Selling books on Alibris

The basic problem here is TMB.  Anyone who has been here knows that I basically live and work in a library, and though I’m not buying piles of books lately, it’s out of hand.  Imagine 13 ‘stacks,’ each six rows high, 4′ wide.  The fact is that if I want, this is enough to last me a lifetime.  If I reread them all, by the time I got back to the beginning, I would have forgotten what the first one was about.  And the older I get, the easier that becomes…

It’s bad enough that I sometimes buy a second copy of a book that looks good, forgetting that I already have a copy.  This is just stupid (worse yet, it is foolishly wasteful), and it’s time it stopped.  So I’m going to try unloading some.

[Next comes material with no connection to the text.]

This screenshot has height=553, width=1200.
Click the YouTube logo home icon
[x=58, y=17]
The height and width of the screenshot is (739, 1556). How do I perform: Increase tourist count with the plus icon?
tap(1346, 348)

The process is both easy and hard.  The basic shipping charge will mostly cover the cost of the mailer and postage for media mail, but not all of it.  The company you list with, of course, collects some profit as well.  So the first question is not ‘what are other people charging’, but ‘what must I charge for this to be worth the bother?’ After a visit to the P.O. with a couple of books, and some negotiating with my local UPS store on mailers, the basic answer to that question is:  about $1 for a small paperback, $2 for a larger trade paperback, and $3 for a hardback, combined with the $4 shipping allowance, is the ‘worth bothering’ point.  However, my books tend to be in great condition, me being so obsessive about that, so that should help.

I picked Alibris over Amazon and Abebooks because a) it seemed easier to work with than Abe, and b) I got to keep more of my money than Amazon.  Part of it also was some desire to separate my selling presence from my authorial presence at Amazon, and part was evidence that Amazon cleverly undercuts its secondary-market sellers.  Many is the time I’ve seen Amazon price books to just where the people who get free shipping would save a nickel buying from them over the poor sloggers selling the book for $0.01, and I find that to be taking unfair advantage of their position.  Alibris isn’t going to do that.

So, let’s see how it goes.  First I have to cover the $20 annual fee, which I suspect won’t be hard.  I put out five books just to learn the interface and see what sort of business I got, get through the process, then we’ll consider going forward after the first week.